> **WHAT THIS EXERCISE ASKS**:
a) Reproduce the passage of the Gap turnaround article from "Gap’s Turnaround" to "quarters of decline." verbatim.
b) According to the Gap article, who was hired as creative director for Old Navy?
c) Extend the article on Gap's retail turnaround, picking up after its final sentence.

> **ARTICLE**:

Buy This Stock to Bet on a Textbook Retail Turnaround

After years of being in the doghouse, Wall Street is finally buying what Gap (GPS) is selling. The company is the largest specialty retailer in the U.S., and has four main divisions: Old Navy, Banana Republic, Gap, and Athleta.

On May 31, the fashion retailer’s shares jumped more than 28% — the most since November 2023. This followed a blowout earnings report that showed a fashion overhaul by relatively new CEO Richard Dickson is working.

Dickson became known in the past few years as the main force behind the revitalization of the Barbie franchise for Mattel (MAT). Last August, he was brought on by Gap to turn its fortunes around.

His strategy is to introduce trendier styles across its brands, and ramp up marketing efforts to attract choosy shoppers. To do so, Dickson has embraced celebrity marketing, paired up with a few independent labels, and hired fashion designer Zac Posen as creative director for its mass-market Old Navy stores.

Gap’s Turnaround

To anyone paying attention, there were earlier indications that the turnaround strategy at Gap was working. In the last quarter of 2023, Gap surprised analysts by posting its first quarter of revenue growth after four consecutive quarters of decline.

In the most recent quarter, the company posted revenue of $3.4 billion, beating the average estimate from analysts. Gap's quarterly store sales jumped 3% from a year ago, while online sales rose 5% to $5.5 billion, accounting for 38% of total sales. This helped offset the poor productivity at some of its stores.

All of Gap’s brands posted comparable sales gains and outperformed expectations. The company also gained market share for the fifth consecutive quarter. And management raised its outlook, now seeing net sales “up slightly” this year, compared with an earlier, “roughly flat” projection.

Gap also lifted its fiscal 2024 margin forecast to at least 150 basis points growth. This compared with a prior target of only as much as 50 basis points expansion.

> **MATERIAL**:
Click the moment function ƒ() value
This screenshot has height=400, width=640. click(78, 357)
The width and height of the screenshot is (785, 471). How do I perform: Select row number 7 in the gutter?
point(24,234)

> **IN RESPONSE**:
a)
Gap’s Turnaround

To anyone paying attention, there were earlier indications that the turnaround strategy at Gap was working. In the last quarter of 2023, Gap surprised analysts by posting its first quarter of revenue growth after four consecutive quarters of decline.

b) Fashion designer Zac Posen.

c)
The company ended the quarter with a leaner inventory, down 15% compared with last year. And in a huge cleanup effort, Gap closed unproductive stores and worked to improve the quality of the goods sold. I believe Gap will continue to shutter some Gap and Banana Republic stores, while more Old Navy and Athleta stores will be opened in the years ahead.

Gap also said new products and advertising efforts are paying off. Linen clothing for women did particularly well at the company’s namesake brand. And operational performance is improving at Old Navy, which contributes the biggest portion of revenue to the parent company.

According to Euromonitor, Old Navy was the second-largest apparel brand, after Nike (NKE), in the U.S. in 2023. The discount apparel sector - in which it competes - has been healthier than other areas of apparel retail.

I view Gap’s goal of $10 billion in annual sales for Old Navy (up from $8.2 billion in 2023) as achievable by the end of the decade.

The Gap’s recent results look like a textbook retail company recovery - sales improved, margins expanded, and all of its brands gained market share.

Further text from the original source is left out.